Segment Open

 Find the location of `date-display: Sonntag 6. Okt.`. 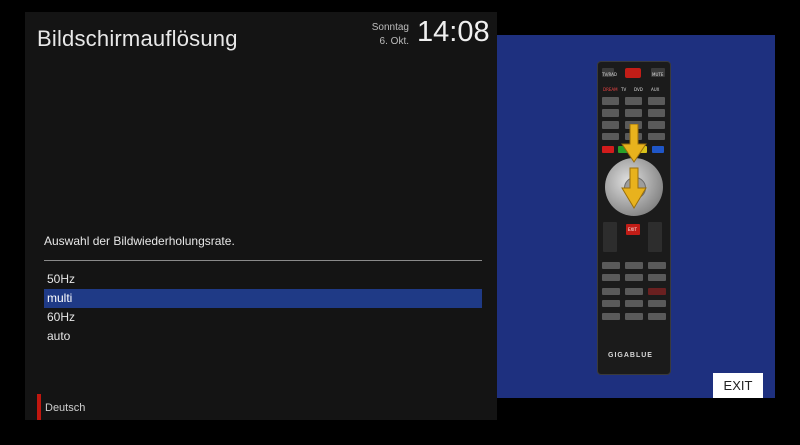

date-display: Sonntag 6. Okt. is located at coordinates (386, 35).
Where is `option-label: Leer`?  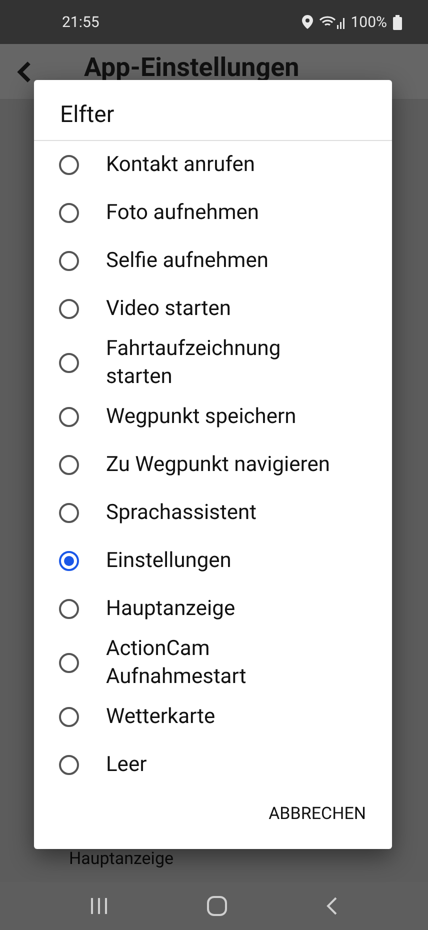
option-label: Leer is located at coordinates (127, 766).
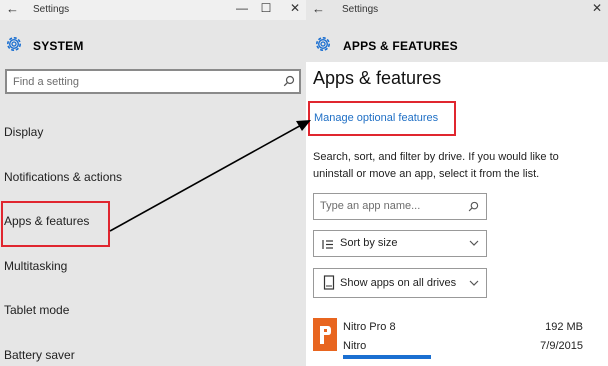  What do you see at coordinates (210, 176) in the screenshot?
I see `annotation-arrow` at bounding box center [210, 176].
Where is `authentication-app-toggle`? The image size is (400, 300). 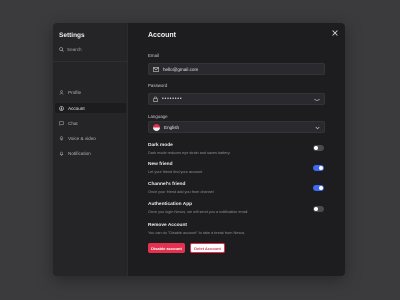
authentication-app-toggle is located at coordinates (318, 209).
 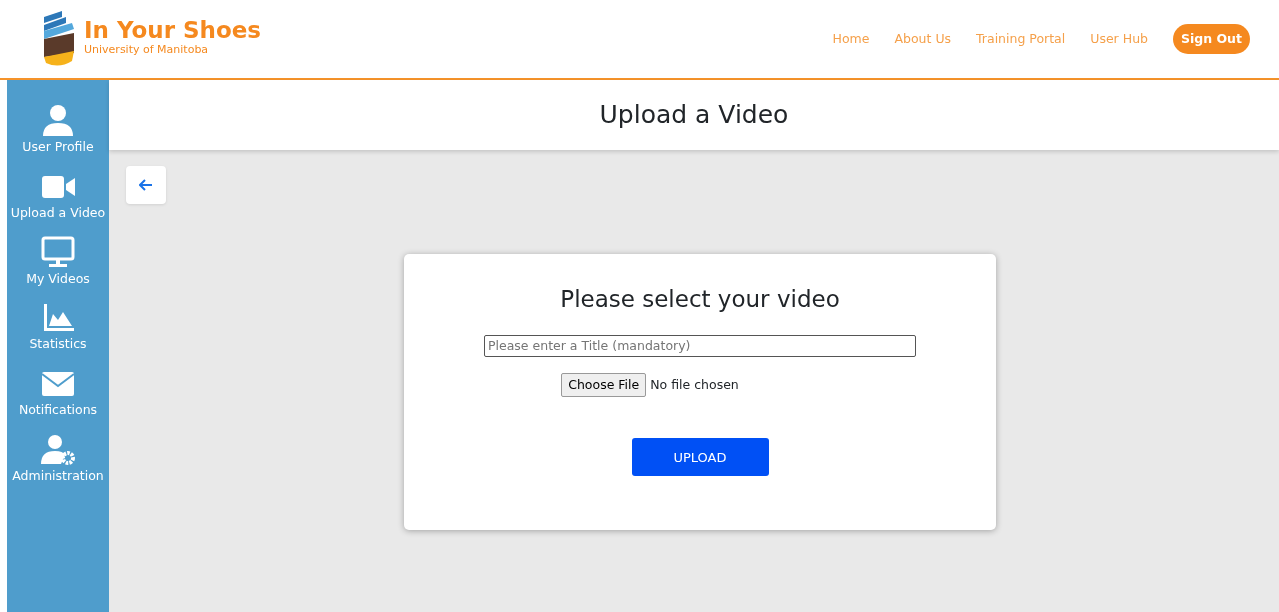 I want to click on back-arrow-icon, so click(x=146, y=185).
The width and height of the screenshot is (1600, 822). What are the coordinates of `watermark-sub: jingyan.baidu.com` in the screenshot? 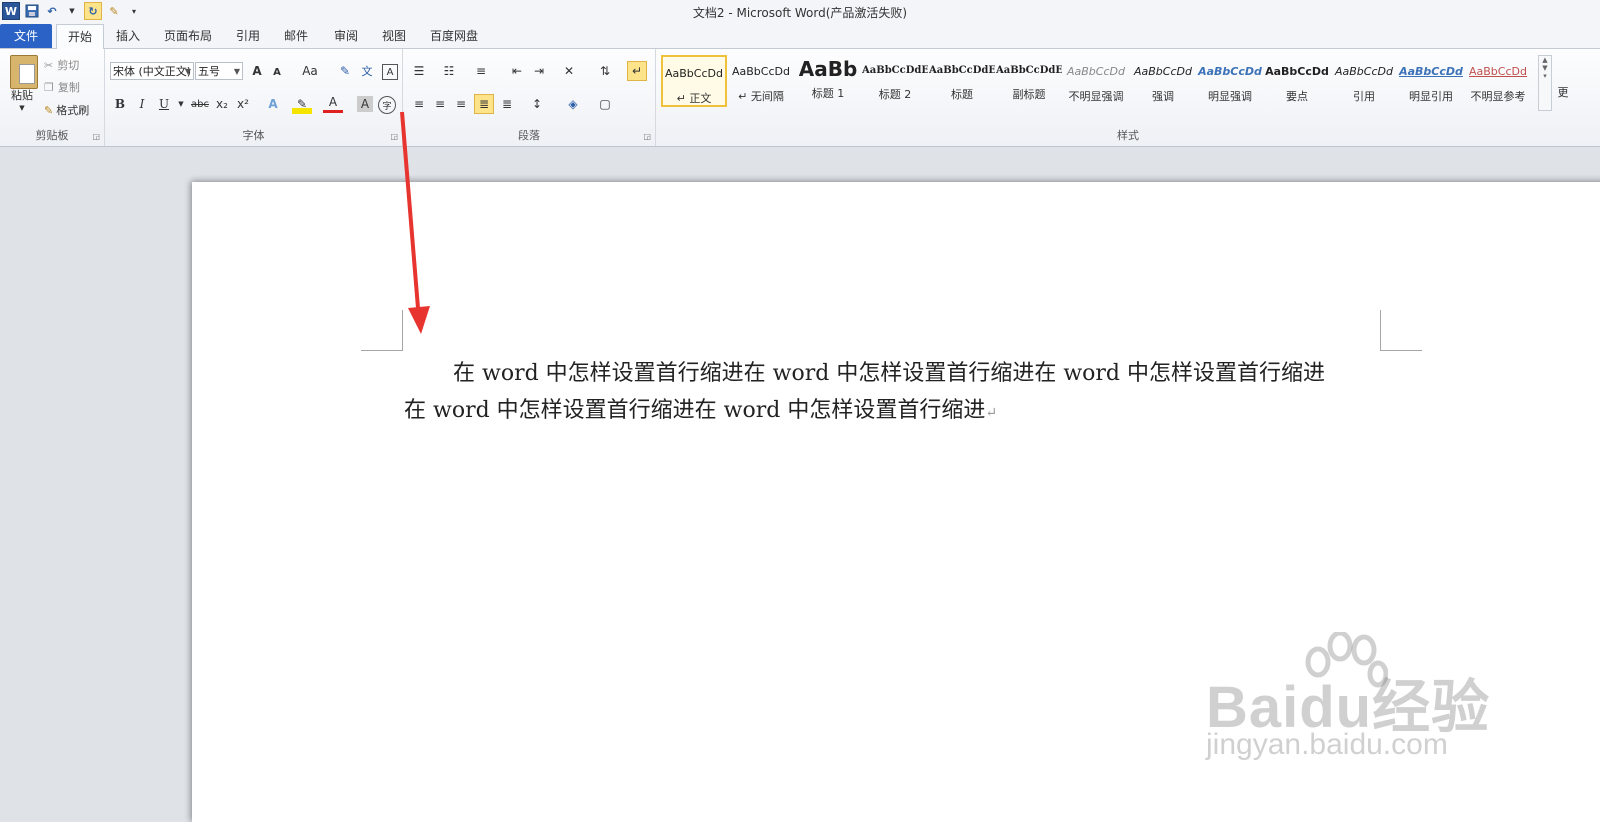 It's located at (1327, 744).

Segment Closed

=== Job ===
Please write out the items again word for word, starting at their first line and continuing up to and including the line that contains "I want to click". Leave the pictures out of your answer.

=== Answer section ===
 Find the location of `date-display: Sonntag 6. Okt.`. 

date-display: Sonntag 6. Okt. is located at coordinates (386, 35).
Where is `option-label: Leer`?  
option-label: Leer is located at coordinates (127, 766).
  What do you see at coordinates (210, 176) in the screenshot?
I see `annotation-arrow` at bounding box center [210, 176].
Where is `authentication-app-toggle`? The image size is (400, 300). 
authentication-app-toggle is located at coordinates (318, 209).
  I want to click on back-arrow-icon, so click(x=146, y=185).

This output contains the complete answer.